▶ [YOUR OBJECTIVE] Retype the line in which "Screen dimensions: 667x334" appears, then every line after it until the records end. Leave out the pictures.

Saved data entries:
= = = =

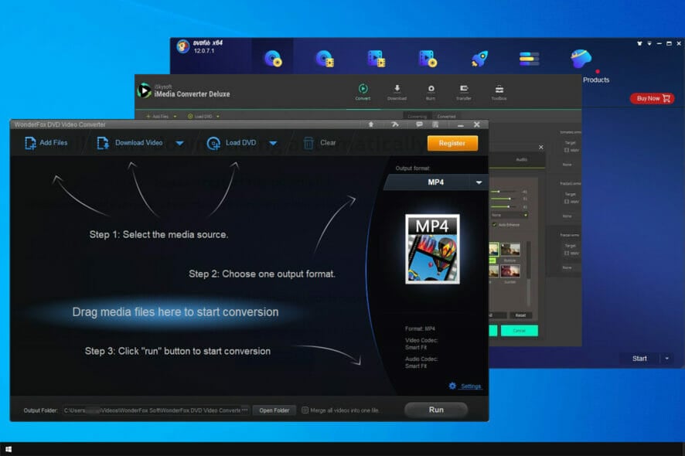Viewport: 685px width, 456px height.
Task: Click the Load DVD disc icon
Action: (214, 143)
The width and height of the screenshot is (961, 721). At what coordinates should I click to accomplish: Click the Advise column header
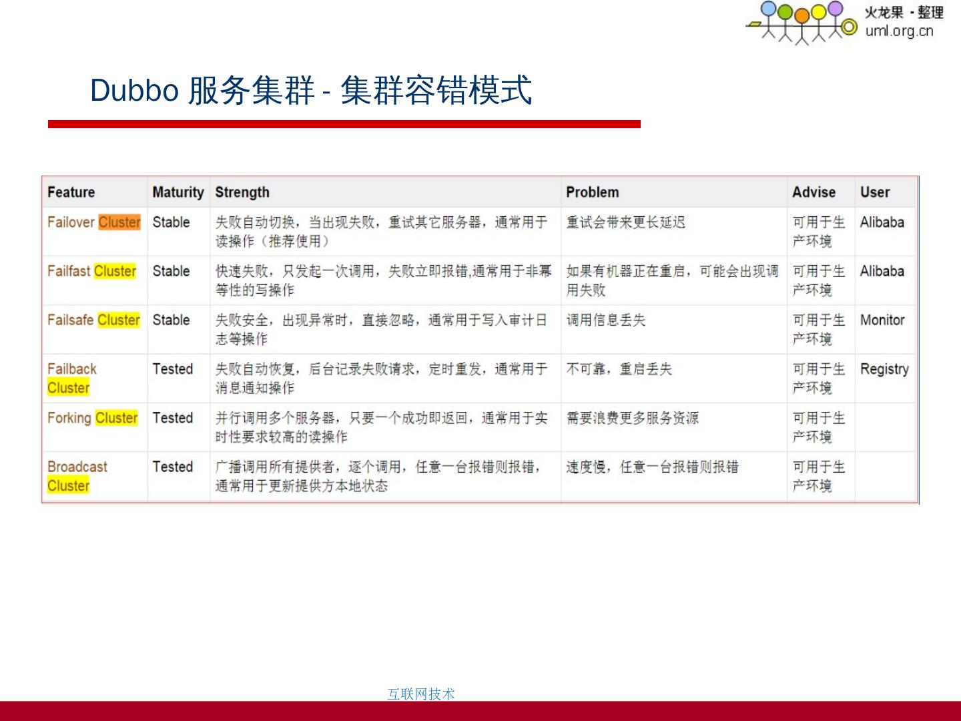(x=814, y=192)
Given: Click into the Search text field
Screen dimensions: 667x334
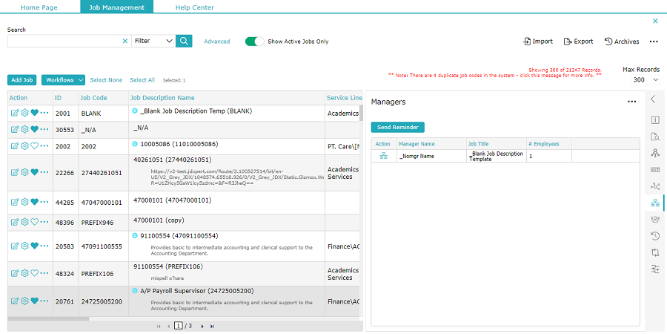Looking at the screenshot, I should [63, 42].
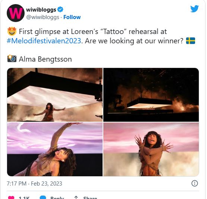This screenshot has width=207, height=199.
Task: Click the Share label
Action: [x=90, y=198]
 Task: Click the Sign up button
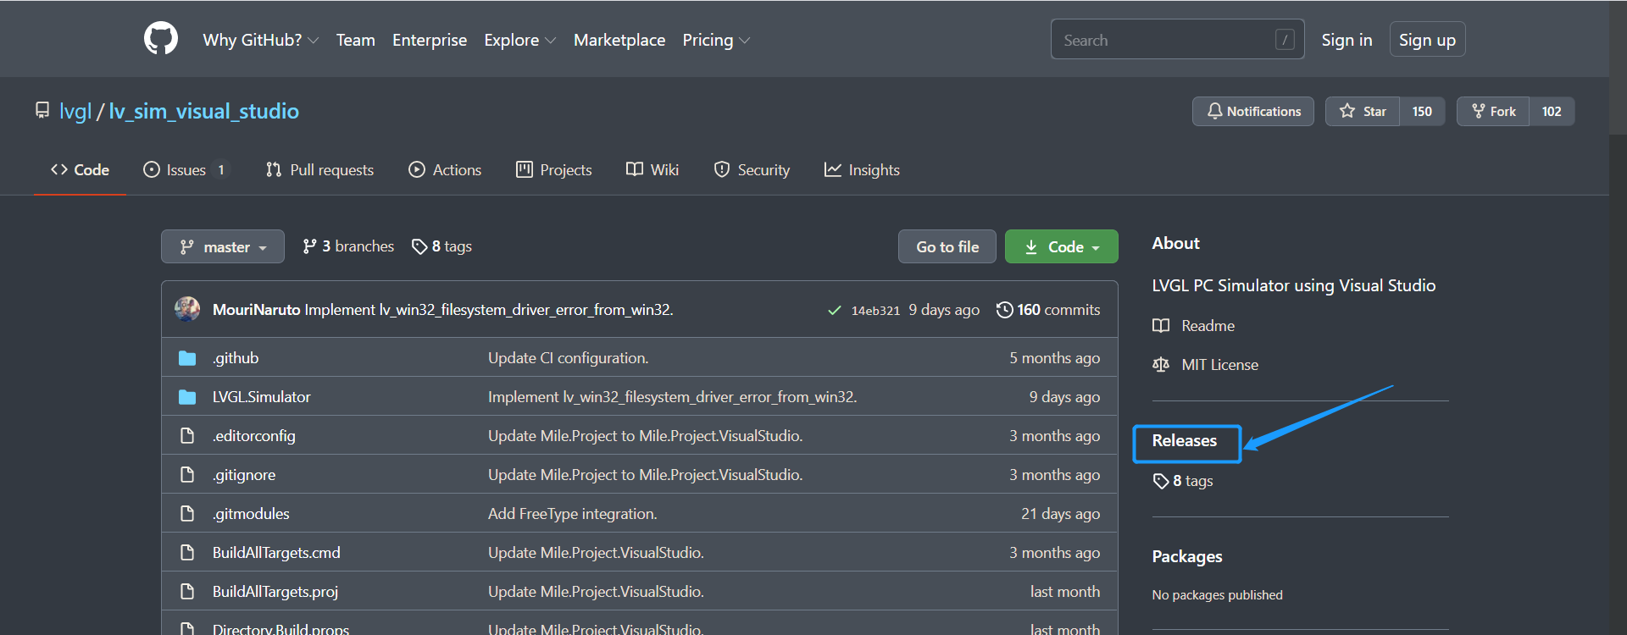coord(1427,40)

= = = =

▶ [TASK RESPONSE]
Screen dimensions: 667x334
Looking at the screenshot, I should [63, 42].
This screenshot has width=207, height=199.
Task: Click the Share label
Action: [x=90, y=198]
 Task: Click the Sign up button
coord(1427,40)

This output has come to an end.